Foto: Renato Pajuelo/AP/picture alliance
Pedro Pablo Kuczynski (Peru)
Presidente do Peru de 2016 até sua renúncia em 2018 na esteira de um processo de impeachment, Pedro Pablo Kuczynski foi alvo de prisão preventiva em 2019 no âmbito do escândalo Odebrecht. Alegando problemas de saúde, passou a cumprir a medida em casa. Em agosto de 2025, ainda cumpria várias medidas cautelares, como proibição de deixar o país.
Foto: picture-alliance/AP Photo/M. Mejia
Ollanta Humala (Peru)
Ollanta Humala (2011-2016) completou seu mandato presidencial no Peru, mas, um ano depois, foi colocado em prisão preventiva. Ele e a esposa foram investigados pelo suposto recebimento ilegal de dinheiro da Odebrecht. Em abril de 2018, o Tribunal Constitucional do Peru revogou a prisão. Em 2021, se candidatou novamente à Presidência, mas recebeu apenas 1,5% dos votos. Em 2025, voltou a ser preso.

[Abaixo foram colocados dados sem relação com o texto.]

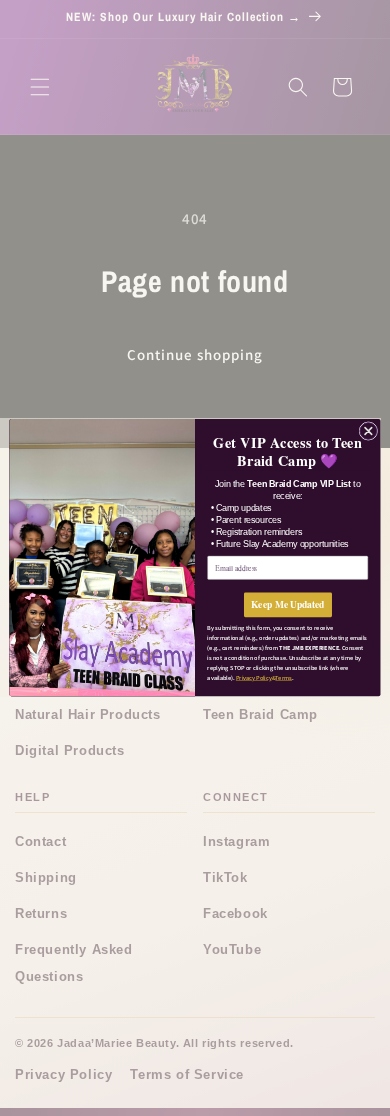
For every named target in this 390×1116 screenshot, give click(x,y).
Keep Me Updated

Foto: El Comercio/GDA/ZUMA Press/picture alliance
Alejandro Toledo (Peru)
Presidente do Peru entre 2001 e 2006, Alejandro Toledo foi condenado em outubro de 2024 a 20 anos e seis meses de prisão por corrupção. Detido nos EUA em 2023 e extraditado no mesmo ano, ele cumpria pena no Peru em agosto de 2025.
Foto: Guadalupe Pardo/AP/picture alliance
Martín Vizcarra (Peru)
Martín Vizcarra foi o sexto ex-presidente do Peru a se somar à lista de presos. Ele governou o Peru entre 2018 até 2020, quando foi afastado em meio a um processo de impeachment. Sua prisão preventiva em agosto de 2025 envolveu suspeita de risco de fuga em meio a um processo de crime de suborno.